Слова матери – не обвиняющие, не злые. Просто констатация факта. Просто истина, которую уже невозможно было спрятать за шумом вечеринок и блеском машин.

Даниэль сжал чашку сильнее. И вместе с этим эхом всплыло другое имя. Анна. Та, кто когда-то смотрела на него так, будто он был всем. Та, кто не пыталась его переделать, не спасала – просто любила. Молча, терпеливо, с лёгкой улыбкой. И он… Он сам выкинул это из своей жизни. Отказался. Убежал.

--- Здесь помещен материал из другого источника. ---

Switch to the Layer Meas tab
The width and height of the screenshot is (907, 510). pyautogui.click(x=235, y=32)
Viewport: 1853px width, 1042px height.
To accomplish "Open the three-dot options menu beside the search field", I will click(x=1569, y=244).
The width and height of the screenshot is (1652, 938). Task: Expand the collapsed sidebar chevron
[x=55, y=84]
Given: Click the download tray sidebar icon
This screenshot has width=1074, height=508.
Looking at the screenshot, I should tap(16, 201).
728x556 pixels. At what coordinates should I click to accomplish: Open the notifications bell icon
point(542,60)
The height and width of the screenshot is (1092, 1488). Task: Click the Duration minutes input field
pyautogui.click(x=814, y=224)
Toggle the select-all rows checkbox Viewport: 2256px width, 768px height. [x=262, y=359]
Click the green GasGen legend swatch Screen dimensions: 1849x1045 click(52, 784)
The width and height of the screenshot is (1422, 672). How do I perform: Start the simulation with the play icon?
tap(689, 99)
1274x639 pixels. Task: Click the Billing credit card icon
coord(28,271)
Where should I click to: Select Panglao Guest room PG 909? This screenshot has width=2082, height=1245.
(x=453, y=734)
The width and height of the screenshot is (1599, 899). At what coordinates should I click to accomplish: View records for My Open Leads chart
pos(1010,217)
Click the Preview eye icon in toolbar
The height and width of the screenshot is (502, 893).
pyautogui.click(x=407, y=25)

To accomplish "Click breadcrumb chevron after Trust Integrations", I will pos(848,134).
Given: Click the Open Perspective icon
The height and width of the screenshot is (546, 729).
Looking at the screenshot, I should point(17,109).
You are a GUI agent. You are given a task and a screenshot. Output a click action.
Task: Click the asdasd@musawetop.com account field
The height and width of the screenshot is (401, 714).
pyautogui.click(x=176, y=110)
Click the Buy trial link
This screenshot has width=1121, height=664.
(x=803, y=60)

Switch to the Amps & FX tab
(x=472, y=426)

"Анна была лучшим, что у тебя было."

Мать не говорила это напрямую. Но теперь он слышал смысл в её словах, который тогда упрямо отказывался понимать.

"Лучшее – и ты его отпустил."

Он сделал ещё один глоток кофе. Горечь показалась не такой обжигающей. Она стала почти родной. Он отвёл взгляд от улицы, уткнулся в чашку. Как будто в ней можно было спрятаться. От памяти. От вины. От себя.

Он сидел, медленно потягивая кофе, и смотрел на улицу.

Люди спешили мимо, словно нескончаемая река лиц и жестов. Каждый – своя история, своя боль, свои радости. Иногда среди них мелькало что-то до боли знакомое. Вот – её улыбка. Та самая, тёплая, непредсказуемая. Улыбка, за которую он когда-то готов был мир перевернуть.